### Exercise:
Please work out how many lines below contain the word "Default", and reply with only that number.

### Provided data:
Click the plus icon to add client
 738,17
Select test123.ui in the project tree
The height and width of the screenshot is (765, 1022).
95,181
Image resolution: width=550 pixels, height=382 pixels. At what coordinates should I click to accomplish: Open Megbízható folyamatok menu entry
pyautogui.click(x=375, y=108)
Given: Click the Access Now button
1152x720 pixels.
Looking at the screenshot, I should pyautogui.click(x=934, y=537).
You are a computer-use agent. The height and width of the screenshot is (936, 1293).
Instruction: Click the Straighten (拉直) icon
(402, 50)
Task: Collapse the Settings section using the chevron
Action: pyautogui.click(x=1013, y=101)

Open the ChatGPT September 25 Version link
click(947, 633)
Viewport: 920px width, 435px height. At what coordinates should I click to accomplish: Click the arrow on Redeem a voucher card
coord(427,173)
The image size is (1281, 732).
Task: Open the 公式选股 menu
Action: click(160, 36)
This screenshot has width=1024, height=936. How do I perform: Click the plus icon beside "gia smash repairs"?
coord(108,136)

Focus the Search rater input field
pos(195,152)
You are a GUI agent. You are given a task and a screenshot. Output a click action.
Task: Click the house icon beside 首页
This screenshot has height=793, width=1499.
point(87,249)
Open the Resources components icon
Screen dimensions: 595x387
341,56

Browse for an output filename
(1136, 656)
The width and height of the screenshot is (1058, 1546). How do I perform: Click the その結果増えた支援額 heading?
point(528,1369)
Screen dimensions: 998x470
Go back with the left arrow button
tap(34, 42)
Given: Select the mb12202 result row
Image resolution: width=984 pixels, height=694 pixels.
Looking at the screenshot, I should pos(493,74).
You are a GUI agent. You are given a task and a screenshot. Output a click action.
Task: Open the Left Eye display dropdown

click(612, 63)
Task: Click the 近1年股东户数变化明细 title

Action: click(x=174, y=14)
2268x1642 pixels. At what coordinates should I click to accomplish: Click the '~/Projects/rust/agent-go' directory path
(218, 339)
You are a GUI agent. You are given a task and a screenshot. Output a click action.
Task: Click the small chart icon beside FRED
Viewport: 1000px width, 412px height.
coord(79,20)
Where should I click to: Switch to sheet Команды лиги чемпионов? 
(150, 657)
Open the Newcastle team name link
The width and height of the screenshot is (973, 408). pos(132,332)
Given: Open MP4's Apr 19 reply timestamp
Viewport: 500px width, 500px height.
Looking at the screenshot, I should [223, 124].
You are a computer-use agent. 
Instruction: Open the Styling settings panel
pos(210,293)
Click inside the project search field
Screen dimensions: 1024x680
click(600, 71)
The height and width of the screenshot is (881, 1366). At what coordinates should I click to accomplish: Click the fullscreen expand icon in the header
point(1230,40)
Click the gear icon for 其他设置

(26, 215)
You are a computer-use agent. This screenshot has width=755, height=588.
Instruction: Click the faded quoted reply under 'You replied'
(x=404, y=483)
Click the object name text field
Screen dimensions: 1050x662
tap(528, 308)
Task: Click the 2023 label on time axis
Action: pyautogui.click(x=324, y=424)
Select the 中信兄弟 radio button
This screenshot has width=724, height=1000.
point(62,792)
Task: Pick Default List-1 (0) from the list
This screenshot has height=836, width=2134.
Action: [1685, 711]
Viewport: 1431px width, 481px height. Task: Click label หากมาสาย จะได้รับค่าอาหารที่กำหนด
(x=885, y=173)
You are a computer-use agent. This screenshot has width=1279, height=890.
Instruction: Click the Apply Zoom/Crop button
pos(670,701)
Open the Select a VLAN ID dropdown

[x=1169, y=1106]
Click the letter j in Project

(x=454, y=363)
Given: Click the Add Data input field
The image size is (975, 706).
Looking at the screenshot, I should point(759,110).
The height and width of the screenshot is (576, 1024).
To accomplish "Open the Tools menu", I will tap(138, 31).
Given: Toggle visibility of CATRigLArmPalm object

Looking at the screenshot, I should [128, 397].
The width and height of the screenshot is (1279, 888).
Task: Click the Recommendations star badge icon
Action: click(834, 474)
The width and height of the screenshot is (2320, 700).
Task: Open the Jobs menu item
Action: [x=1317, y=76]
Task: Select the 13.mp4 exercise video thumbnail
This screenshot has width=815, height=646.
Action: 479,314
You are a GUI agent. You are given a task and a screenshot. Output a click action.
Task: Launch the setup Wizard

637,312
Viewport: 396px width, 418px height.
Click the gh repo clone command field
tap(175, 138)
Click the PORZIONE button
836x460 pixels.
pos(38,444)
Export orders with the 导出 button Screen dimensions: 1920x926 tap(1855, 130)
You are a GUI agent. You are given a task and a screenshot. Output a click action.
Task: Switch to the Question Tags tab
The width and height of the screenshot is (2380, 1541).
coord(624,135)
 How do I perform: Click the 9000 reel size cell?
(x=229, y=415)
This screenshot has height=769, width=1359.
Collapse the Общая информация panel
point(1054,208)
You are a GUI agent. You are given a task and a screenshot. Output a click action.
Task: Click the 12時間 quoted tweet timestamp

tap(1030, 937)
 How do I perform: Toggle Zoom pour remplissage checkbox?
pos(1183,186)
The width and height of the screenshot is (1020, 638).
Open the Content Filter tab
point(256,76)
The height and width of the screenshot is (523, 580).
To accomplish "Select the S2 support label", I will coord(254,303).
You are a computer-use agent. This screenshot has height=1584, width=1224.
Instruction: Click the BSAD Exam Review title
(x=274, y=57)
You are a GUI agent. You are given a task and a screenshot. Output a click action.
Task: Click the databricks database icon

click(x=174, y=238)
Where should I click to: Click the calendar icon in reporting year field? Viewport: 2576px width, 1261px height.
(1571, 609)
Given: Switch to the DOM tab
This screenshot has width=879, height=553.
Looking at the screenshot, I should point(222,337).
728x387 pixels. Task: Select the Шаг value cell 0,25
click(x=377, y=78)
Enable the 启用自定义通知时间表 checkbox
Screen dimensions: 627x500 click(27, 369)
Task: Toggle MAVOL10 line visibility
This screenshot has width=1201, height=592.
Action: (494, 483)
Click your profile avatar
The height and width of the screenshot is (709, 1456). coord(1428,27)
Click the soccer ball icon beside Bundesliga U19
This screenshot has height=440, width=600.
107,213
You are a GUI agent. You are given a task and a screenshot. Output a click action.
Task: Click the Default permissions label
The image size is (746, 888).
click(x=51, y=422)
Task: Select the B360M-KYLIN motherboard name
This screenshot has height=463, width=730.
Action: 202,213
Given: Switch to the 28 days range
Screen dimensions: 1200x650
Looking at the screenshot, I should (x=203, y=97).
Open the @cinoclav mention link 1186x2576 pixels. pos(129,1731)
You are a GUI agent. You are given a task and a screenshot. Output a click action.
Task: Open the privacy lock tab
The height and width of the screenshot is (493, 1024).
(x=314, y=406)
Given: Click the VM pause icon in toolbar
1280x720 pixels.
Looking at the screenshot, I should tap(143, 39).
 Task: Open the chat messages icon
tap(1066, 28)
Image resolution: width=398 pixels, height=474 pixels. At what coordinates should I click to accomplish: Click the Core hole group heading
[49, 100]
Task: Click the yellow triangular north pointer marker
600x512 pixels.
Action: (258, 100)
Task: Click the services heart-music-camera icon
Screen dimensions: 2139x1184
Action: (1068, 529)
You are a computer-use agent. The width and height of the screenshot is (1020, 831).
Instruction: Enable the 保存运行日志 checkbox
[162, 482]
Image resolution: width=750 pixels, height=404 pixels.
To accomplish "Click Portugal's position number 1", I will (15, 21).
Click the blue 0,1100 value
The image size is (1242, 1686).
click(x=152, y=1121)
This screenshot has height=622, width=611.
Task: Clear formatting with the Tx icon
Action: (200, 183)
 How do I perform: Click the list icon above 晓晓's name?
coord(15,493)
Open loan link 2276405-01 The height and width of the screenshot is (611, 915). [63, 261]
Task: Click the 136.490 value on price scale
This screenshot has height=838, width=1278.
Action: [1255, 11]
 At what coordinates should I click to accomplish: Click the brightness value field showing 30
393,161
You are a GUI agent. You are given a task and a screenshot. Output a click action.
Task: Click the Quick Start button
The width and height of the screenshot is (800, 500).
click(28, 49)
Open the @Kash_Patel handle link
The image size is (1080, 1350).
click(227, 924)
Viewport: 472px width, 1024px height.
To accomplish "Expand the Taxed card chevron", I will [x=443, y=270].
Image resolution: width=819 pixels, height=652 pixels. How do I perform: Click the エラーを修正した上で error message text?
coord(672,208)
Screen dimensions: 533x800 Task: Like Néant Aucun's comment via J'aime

### Response box:
2